Dataset records: Begin
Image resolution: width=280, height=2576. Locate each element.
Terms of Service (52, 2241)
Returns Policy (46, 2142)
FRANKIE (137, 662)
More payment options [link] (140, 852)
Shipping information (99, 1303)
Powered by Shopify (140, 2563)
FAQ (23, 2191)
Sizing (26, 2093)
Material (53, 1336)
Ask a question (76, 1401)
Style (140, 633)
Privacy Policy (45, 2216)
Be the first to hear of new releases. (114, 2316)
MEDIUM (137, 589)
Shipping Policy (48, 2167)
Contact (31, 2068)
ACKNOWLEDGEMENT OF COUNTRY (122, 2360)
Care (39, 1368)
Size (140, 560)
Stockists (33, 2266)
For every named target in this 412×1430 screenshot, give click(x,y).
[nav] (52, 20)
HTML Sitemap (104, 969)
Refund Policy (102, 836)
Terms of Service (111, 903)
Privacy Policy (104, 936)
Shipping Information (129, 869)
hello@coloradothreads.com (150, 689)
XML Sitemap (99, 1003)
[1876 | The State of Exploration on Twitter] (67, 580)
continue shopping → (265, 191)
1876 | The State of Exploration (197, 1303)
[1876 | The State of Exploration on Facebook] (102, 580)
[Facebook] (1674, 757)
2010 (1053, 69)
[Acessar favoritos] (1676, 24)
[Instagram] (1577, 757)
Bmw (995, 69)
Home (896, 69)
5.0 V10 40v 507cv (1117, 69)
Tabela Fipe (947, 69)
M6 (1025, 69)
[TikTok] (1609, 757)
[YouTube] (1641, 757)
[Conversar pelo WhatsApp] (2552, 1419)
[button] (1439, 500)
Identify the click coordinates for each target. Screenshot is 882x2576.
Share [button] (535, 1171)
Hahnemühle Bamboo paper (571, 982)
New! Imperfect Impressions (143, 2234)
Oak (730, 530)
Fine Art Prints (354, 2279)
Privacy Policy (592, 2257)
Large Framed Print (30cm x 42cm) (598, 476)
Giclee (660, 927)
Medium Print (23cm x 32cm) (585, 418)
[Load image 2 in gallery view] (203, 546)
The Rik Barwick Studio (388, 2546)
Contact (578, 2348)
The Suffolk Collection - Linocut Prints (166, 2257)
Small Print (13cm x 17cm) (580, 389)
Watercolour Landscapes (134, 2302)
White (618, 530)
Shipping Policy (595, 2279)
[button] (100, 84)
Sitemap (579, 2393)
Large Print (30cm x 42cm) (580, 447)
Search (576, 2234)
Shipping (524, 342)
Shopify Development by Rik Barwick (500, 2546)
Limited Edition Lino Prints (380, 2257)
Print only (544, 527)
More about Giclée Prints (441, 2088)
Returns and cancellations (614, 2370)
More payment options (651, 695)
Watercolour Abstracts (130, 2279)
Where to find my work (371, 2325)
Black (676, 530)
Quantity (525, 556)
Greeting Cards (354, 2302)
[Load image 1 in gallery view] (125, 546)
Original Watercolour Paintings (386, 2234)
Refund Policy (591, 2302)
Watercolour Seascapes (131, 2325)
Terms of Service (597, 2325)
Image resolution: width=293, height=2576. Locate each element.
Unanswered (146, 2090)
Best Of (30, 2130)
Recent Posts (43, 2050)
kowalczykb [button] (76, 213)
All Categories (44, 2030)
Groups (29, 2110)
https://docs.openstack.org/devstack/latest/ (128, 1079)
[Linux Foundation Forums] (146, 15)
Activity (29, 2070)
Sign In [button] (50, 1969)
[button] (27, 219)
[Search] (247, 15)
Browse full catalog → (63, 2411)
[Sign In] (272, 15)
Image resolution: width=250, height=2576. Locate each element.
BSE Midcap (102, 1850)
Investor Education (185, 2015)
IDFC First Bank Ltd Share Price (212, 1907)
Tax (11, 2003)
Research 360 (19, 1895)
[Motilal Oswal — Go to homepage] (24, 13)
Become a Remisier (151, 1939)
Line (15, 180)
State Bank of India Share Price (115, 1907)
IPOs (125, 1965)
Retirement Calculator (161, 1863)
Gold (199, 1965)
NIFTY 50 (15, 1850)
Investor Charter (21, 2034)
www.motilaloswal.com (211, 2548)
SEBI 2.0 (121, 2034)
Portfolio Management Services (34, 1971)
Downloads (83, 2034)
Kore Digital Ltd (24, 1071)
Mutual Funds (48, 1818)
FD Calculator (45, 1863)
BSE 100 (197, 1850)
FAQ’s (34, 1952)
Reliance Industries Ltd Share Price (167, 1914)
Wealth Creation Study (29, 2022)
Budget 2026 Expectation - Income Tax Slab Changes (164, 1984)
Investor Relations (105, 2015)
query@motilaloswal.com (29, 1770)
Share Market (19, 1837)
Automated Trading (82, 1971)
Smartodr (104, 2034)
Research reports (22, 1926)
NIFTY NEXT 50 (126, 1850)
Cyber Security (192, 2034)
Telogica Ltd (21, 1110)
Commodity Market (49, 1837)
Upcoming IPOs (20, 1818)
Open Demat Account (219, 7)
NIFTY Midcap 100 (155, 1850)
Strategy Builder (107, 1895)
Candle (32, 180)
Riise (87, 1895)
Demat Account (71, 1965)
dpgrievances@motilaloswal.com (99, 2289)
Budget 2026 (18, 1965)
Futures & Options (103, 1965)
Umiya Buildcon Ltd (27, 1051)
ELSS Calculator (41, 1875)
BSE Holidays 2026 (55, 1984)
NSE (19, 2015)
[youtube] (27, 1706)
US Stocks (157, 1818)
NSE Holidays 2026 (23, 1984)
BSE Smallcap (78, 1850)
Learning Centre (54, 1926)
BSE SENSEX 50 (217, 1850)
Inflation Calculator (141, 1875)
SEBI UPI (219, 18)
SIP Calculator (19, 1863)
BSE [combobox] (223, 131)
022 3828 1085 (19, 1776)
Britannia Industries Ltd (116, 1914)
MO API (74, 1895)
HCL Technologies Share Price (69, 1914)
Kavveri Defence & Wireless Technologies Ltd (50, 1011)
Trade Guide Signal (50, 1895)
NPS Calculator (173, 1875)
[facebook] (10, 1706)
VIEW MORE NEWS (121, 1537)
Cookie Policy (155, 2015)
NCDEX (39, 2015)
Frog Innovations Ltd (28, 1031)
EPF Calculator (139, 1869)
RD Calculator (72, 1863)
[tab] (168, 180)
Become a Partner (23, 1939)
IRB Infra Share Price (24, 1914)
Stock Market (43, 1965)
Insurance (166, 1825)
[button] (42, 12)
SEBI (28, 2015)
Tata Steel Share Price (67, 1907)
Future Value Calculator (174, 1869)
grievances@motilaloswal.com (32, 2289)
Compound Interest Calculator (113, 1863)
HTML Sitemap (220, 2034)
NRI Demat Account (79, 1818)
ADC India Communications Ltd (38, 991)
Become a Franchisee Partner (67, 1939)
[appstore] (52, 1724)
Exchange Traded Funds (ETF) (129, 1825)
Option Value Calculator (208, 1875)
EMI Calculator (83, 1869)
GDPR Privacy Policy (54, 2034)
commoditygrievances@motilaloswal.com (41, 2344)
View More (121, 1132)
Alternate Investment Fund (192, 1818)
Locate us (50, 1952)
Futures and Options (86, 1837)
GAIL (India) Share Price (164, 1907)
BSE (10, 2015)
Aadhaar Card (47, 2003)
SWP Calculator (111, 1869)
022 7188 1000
Dataset records: End
*Exercise*:
Please reproduce exactly the lines in the listing above from the one containing "IPOs (125, 1965)" through the one containing "Wealth Creation Study (29, 2022)", both included, and nothing more.

*Response area*:
IPOs (125, 1965)
Retirement Calculator (161, 1863)
Gold (199, 1965)
NIFTY 50 (15, 1850)
Investor Charter (21, 2034)
www.motilaloswal.com (211, 2548)
SEBI 2.0 (121, 2034)
Portfolio Management Services (34, 1971)
Downloads (83, 2034)
Kore Digital Ltd (24, 1071)
Mutual Funds (48, 1818)
FD Calculator (45, 1863)
BSE 100 (197, 1850)
FAQ’s (34, 1952)
Reliance Industries Ltd Share Price (167, 1914)
Wealth Creation Study (29, 2022)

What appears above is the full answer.